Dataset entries
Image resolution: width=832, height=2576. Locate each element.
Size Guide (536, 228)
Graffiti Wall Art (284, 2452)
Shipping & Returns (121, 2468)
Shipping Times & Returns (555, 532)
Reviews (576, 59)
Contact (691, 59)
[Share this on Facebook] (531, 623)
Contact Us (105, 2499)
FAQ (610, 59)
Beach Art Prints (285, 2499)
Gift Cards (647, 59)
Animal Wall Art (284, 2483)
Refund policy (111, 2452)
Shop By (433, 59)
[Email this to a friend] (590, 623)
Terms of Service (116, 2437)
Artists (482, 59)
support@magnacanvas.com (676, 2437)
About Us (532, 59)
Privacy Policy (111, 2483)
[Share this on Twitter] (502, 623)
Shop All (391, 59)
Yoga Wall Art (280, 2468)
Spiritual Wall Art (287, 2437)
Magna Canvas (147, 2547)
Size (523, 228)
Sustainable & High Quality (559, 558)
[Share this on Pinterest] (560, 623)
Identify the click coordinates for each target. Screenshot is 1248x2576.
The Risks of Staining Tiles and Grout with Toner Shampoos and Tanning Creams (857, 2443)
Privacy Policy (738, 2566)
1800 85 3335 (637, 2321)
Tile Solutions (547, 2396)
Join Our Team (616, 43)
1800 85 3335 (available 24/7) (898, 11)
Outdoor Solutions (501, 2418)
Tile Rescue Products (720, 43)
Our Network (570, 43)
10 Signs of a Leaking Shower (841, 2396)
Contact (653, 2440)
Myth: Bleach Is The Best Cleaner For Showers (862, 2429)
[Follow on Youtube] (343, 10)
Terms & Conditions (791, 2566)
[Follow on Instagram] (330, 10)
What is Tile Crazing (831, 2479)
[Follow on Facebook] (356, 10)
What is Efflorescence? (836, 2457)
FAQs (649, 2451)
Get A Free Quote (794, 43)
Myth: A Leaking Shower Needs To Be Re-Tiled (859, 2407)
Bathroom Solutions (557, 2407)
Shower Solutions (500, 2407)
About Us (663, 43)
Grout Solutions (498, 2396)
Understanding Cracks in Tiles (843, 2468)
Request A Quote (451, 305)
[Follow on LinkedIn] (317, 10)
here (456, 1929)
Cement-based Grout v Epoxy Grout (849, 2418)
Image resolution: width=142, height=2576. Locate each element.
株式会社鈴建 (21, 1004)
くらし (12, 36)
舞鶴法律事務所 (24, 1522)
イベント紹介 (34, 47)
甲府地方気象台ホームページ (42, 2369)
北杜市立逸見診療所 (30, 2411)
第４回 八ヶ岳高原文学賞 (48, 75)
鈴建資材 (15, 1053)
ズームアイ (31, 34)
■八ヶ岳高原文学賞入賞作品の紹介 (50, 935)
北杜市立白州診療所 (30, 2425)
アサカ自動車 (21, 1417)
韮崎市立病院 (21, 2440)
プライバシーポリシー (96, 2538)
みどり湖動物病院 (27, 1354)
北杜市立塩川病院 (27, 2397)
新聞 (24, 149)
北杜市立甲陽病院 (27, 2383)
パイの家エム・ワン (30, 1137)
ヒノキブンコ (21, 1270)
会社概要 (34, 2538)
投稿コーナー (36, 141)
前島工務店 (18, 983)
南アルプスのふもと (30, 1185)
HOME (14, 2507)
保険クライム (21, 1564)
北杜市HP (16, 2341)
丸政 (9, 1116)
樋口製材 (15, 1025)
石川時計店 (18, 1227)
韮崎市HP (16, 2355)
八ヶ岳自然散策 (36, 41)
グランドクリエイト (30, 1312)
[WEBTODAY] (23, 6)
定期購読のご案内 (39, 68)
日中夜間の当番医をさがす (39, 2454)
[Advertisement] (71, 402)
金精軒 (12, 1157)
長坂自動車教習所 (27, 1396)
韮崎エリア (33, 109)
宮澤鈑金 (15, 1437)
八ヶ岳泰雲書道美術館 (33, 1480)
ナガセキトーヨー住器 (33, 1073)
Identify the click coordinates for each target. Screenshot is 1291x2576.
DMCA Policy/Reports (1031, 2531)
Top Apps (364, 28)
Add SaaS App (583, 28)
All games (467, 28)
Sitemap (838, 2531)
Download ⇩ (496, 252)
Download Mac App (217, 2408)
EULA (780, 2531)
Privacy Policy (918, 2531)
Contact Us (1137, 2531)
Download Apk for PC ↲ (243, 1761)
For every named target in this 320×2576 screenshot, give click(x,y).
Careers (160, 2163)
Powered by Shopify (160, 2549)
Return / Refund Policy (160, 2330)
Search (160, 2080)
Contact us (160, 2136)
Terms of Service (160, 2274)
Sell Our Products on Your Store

*Your instructions:*
Would you please reproduce the entries above word for word?

*Answer box:*
Image resolution: width=832, height=2576. Locate each element.
Size Guide (536, 228)
Graffiti Wall Art (284, 2452)
Shipping & Returns (121, 2468)
Shipping Times & Returns (555, 532)
Reviews (576, 59)
Contact (691, 59)
[Share this on Facebook] (531, 623)
Contact Us (105, 2499)
FAQ (610, 59)
Beach Art Prints (285, 2499)
Gift Cards (647, 59)
Animal Wall Art (284, 2483)
Refund policy (111, 2452)
Shop By (433, 59)
[Email this to a friend] (590, 623)
Terms of Service (116, 2437)
Artists (482, 59)
support@magnacanvas.com (676, 2437)
About Us (532, 59)
Privacy Policy (111, 2483)
[Share this on Twitter] (502, 623)
Shop All (391, 59)
Yoga Wall Art (280, 2468)
Spiritual Wall Art (287, 2437)
Magna Canvas (147, 2547)
Size (523, 228)
Sustainable & High Quality (559, 558)
[Share this on Pinterest] (560, 623)
Identify the click coordinates for each target. Screenshot is 1248x2576.
The Risks of Staining Tiles and Grout with Toner Shampoos and Tanning Creams (857, 2443)
Privacy Policy (738, 2566)
1800 85 3335 (637, 2321)
Tile Solutions (547, 2396)
Join Our Team (616, 43)
1800 85 3335 (available 24/7) (898, 11)
Outdoor Solutions (501, 2418)
Tile Rescue Products (720, 43)
Our Network (570, 43)
10 Signs of a Leaking Shower (841, 2396)
Contact (653, 2440)
Myth: Bleach Is The Best Cleaner For Showers (862, 2429)
[Follow on Youtube] (343, 10)
Terms & Conditions (791, 2566)
[Follow on Instagram] (330, 10)
What is Tile Crazing (831, 2479)
[Follow on Facebook] (356, 10)
What is Efflorescence? (836, 2457)
FAQs (649, 2451)
Get A Free Quote (794, 43)
Myth: A Leaking Shower Needs To Be Re-Tiled (859, 2407)
Bathroom Solutions (557, 2407)
Shower Solutions (500, 2407)
About Us (663, 43)
Grout Solutions (498, 2396)
Understanding Cracks in Tiles (843, 2468)
Request A Quote (451, 305)
[Follow on LinkedIn] (317, 10)
here (456, 1929)
Cement-based Grout v Epoxy Grout (849, 2418)
Image resolution: width=142, height=2576. Locate each element.
株式会社鈴建 (21, 1004)
くらし (12, 36)
舞鶴法律事務所 (24, 1522)
イベント紹介 (34, 47)
甲府地方気象台ホームページ (42, 2369)
北杜市立逸見診療所 (30, 2411)
第４回 八ヶ岳高原文学賞 (48, 75)
鈴建資材 (15, 1053)
ズームアイ (31, 34)
■八ヶ岳高原文学賞入賞作品の紹介 (50, 935)
北杜市立白州診療所 (30, 2425)
アサカ自動車 (21, 1417)
韮崎市立病院 (21, 2440)
プライバシーポリシー (96, 2538)
みどり湖動物病院 (27, 1354)
北杜市立塩川病院 (27, 2397)
新聞 (24, 149)
北杜市立甲陽病院 (27, 2383)
パイの家エム・ワン (30, 1137)
ヒノキブンコ (21, 1270)
会社概要 (34, 2538)
投稿コーナー (36, 141)
前島工務店 (18, 983)
南アルプスのふもと (30, 1185)
HOME (14, 2507)
保険クライム (21, 1564)
北杜市HP (16, 2341)
丸政 (9, 1116)
樋口製材 (15, 1025)
石川時計店 (18, 1227)
韮崎市HP (16, 2355)
八ヶ岳自然散策 (36, 41)
グランドクリエイト (30, 1312)
[WEBTODAY] (23, 6)
定期購読のご案内 (39, 68)
日中夜間の当番医をさがす (39, 2454)
[Advertisement] (71, 402)
金精軒 (12, 1157)
長坂自動車教習所 (27, 1396)
韮崎エリア (33, 109)
宮澤鈑金 (15, 1437)
八ヶ岳泰雲書道美術館 (33, 1480)
ナガセキトーヨー住器 (33, 1073)
Identify the click coordinates for each target. Screenshot is 1291x2576.
DMCA Policy/Reports (1031, 2531)
Top Apps (364, 28)
Add SaaS App (583, 28)
All games (467, 28)
Sitemap (838, 2531)
Download ⇩ (496, 252)
Download Mac App (217, 2408)
EULA (780, 2531)
Privacy Policy (918, 2531)
Contact Us (1137, 2531)
Download Apk for PC ↲ (243, 1761)
For every named target in this 320×2576 screenshot, give click(x,y).
Careers (160, 2163)
Powered by Shopify (160, 2549)
Return / Refund Policy (160, 2330)
Search (160, 2080)
Contact us (160, 2136)
Terms of Service (160, 2274)
Sell Our Products on Your Store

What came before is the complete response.